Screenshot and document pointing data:
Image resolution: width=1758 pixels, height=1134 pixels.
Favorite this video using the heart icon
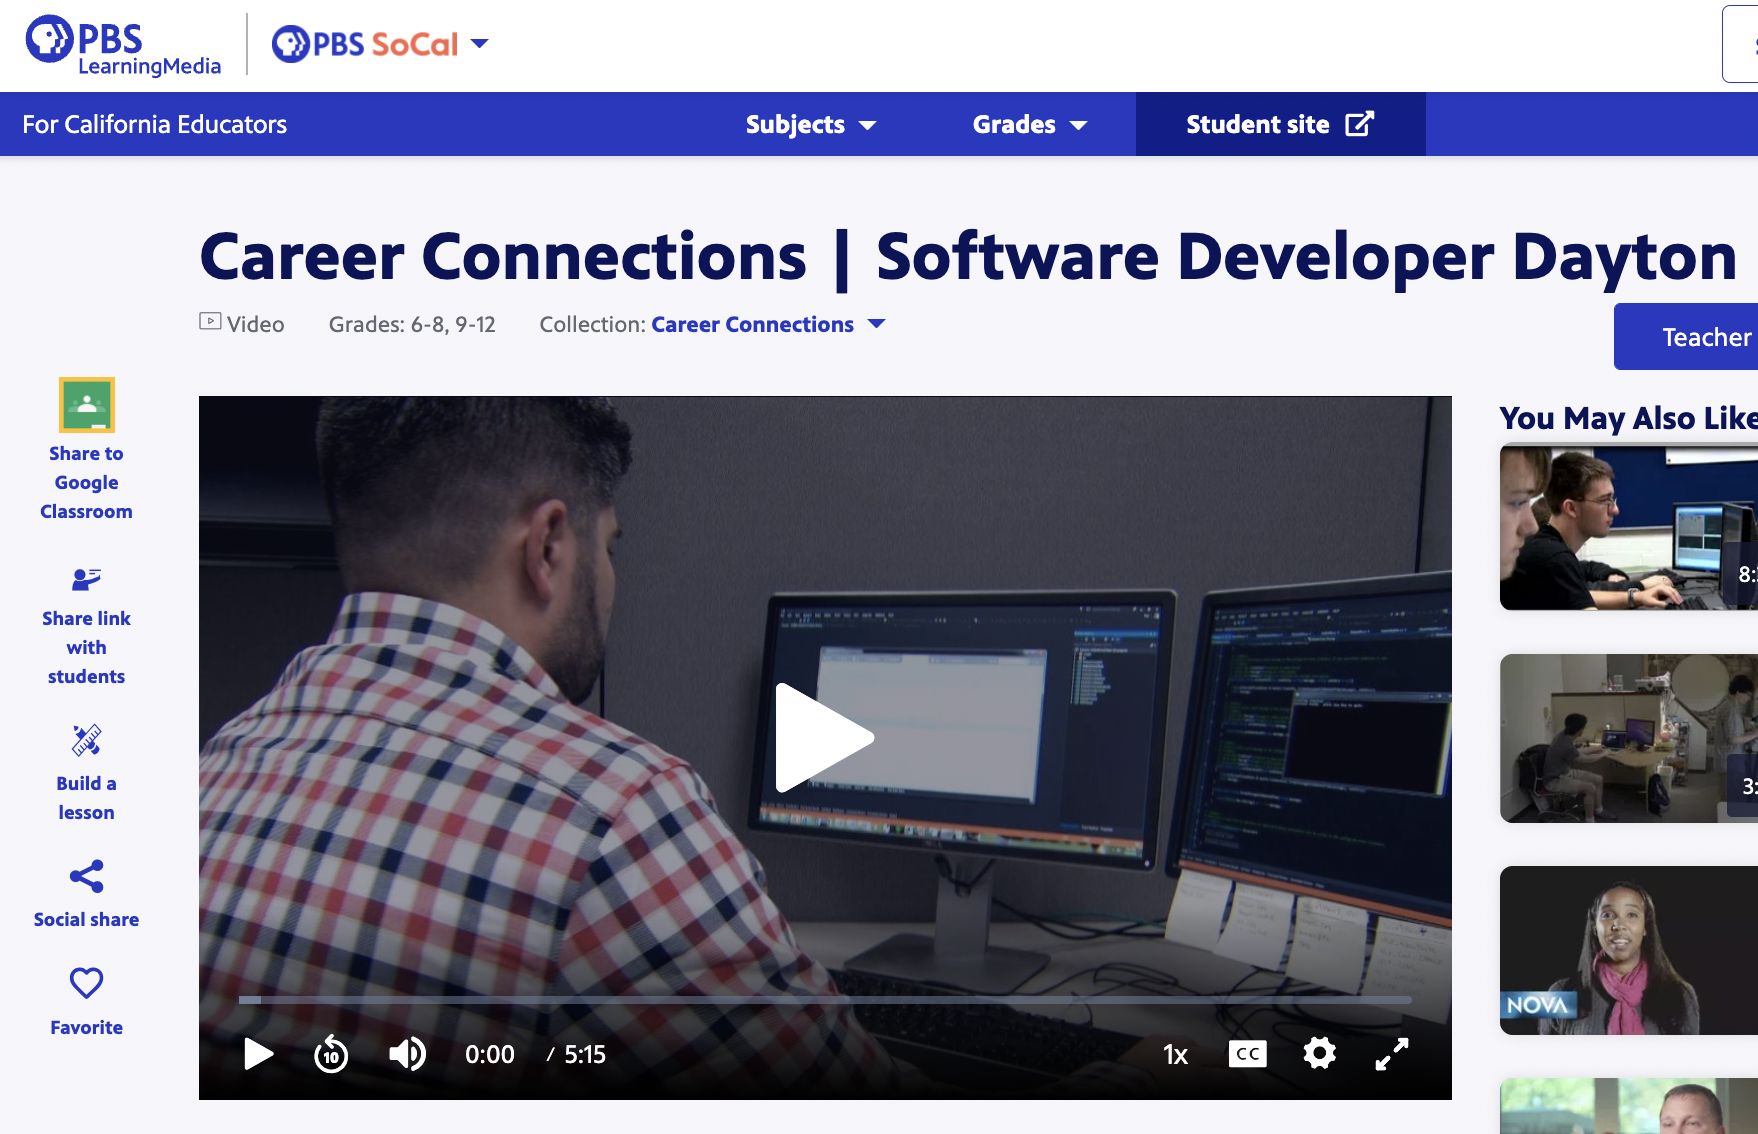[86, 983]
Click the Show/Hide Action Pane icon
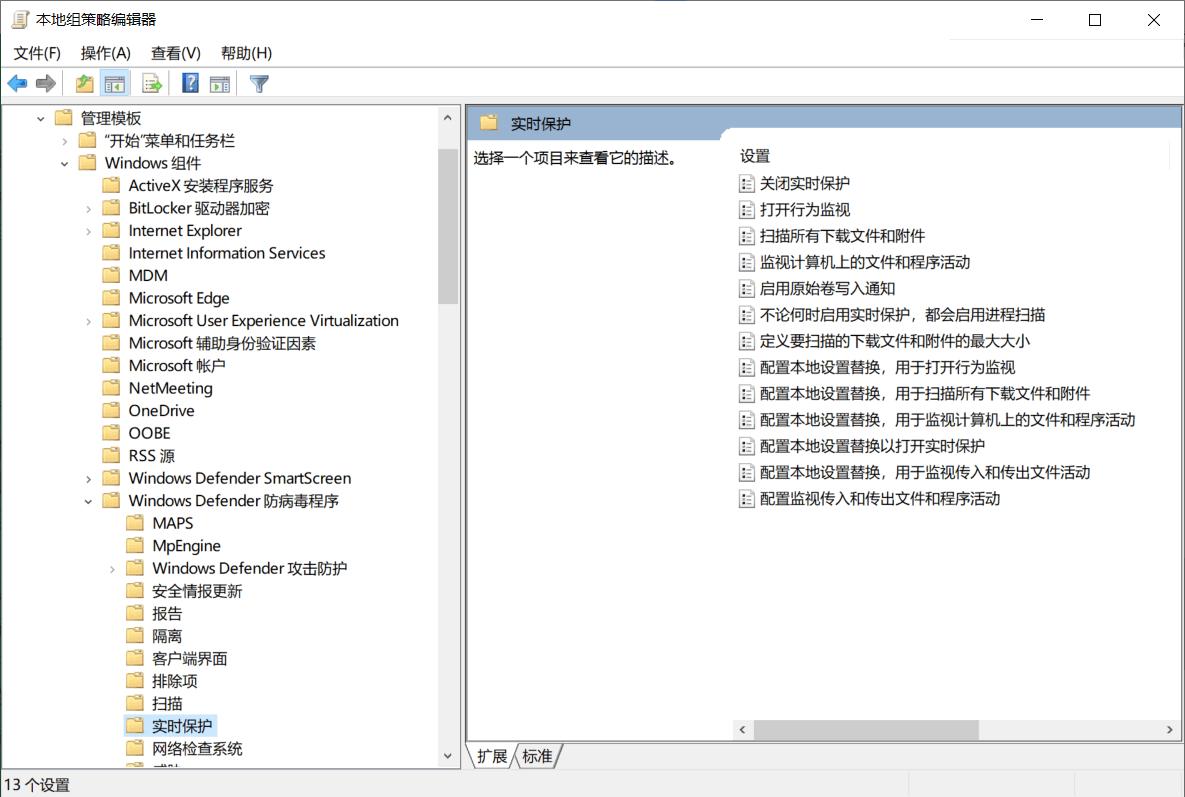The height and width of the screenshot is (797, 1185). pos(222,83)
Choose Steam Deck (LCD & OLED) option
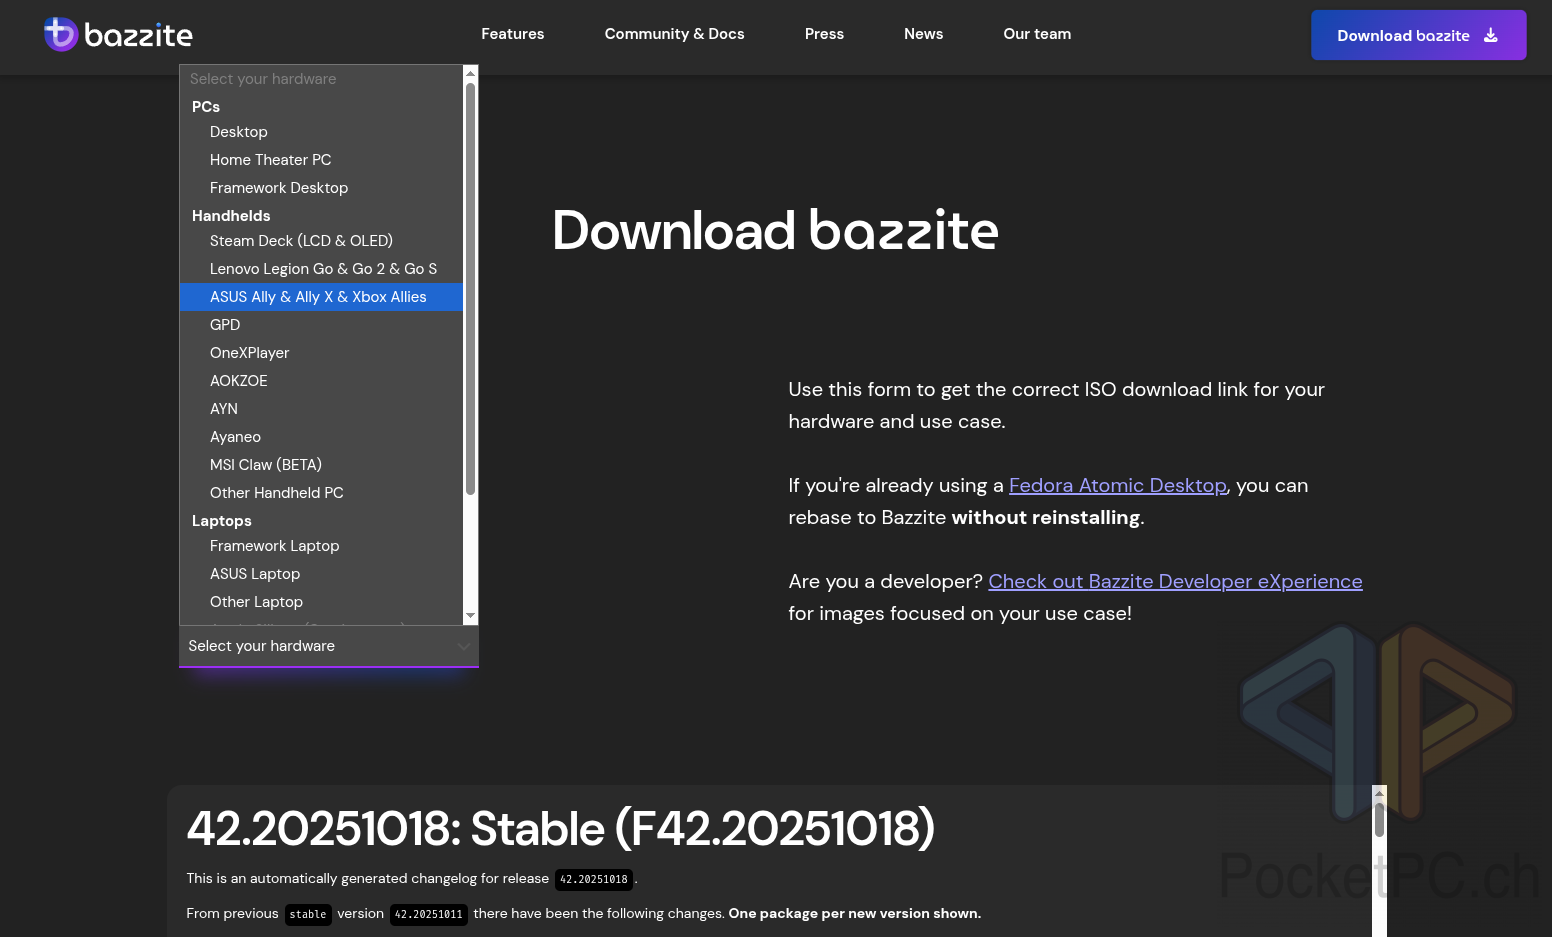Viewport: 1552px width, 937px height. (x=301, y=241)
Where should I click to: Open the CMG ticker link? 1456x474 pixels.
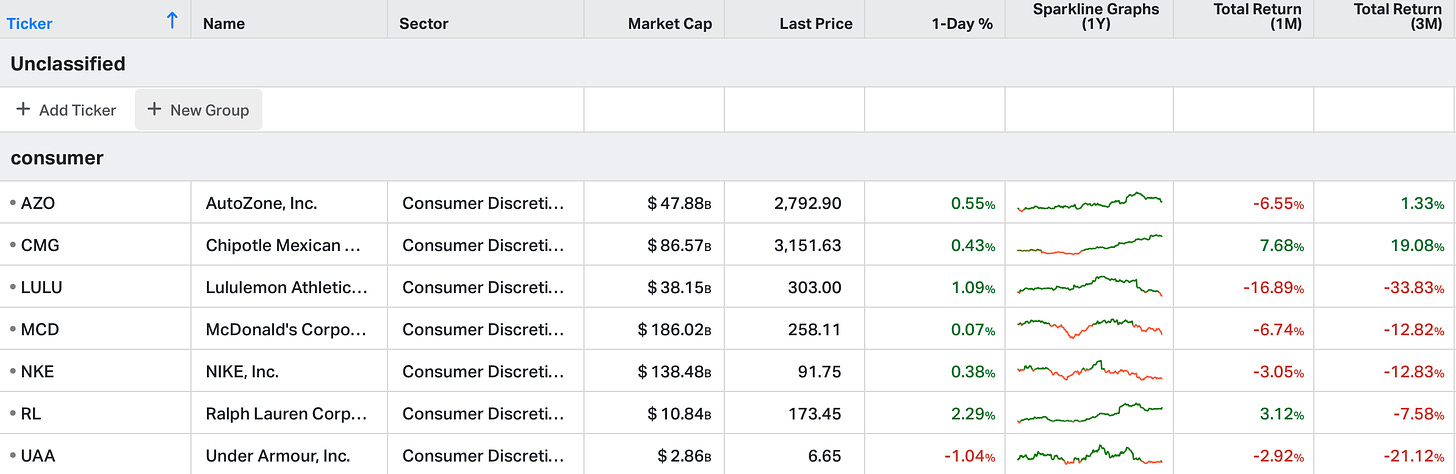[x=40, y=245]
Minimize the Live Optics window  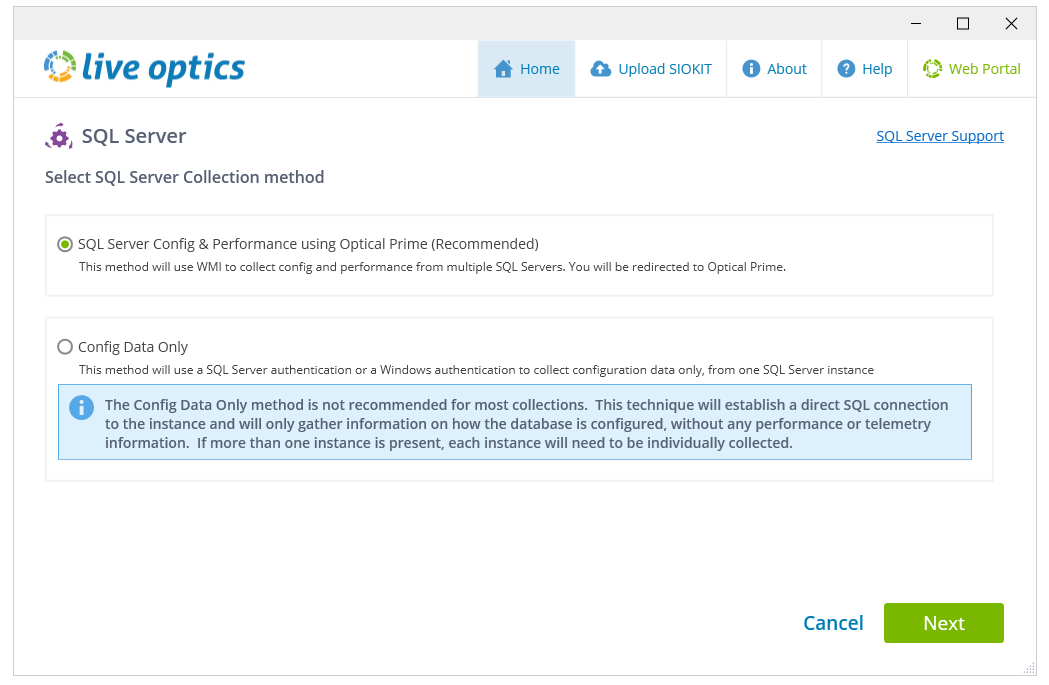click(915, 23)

**PROMPT**
How many lines in the rows above contain the string "pixels", with case counting? Reply with the number alone.

**WRITTEN ANSWER**
2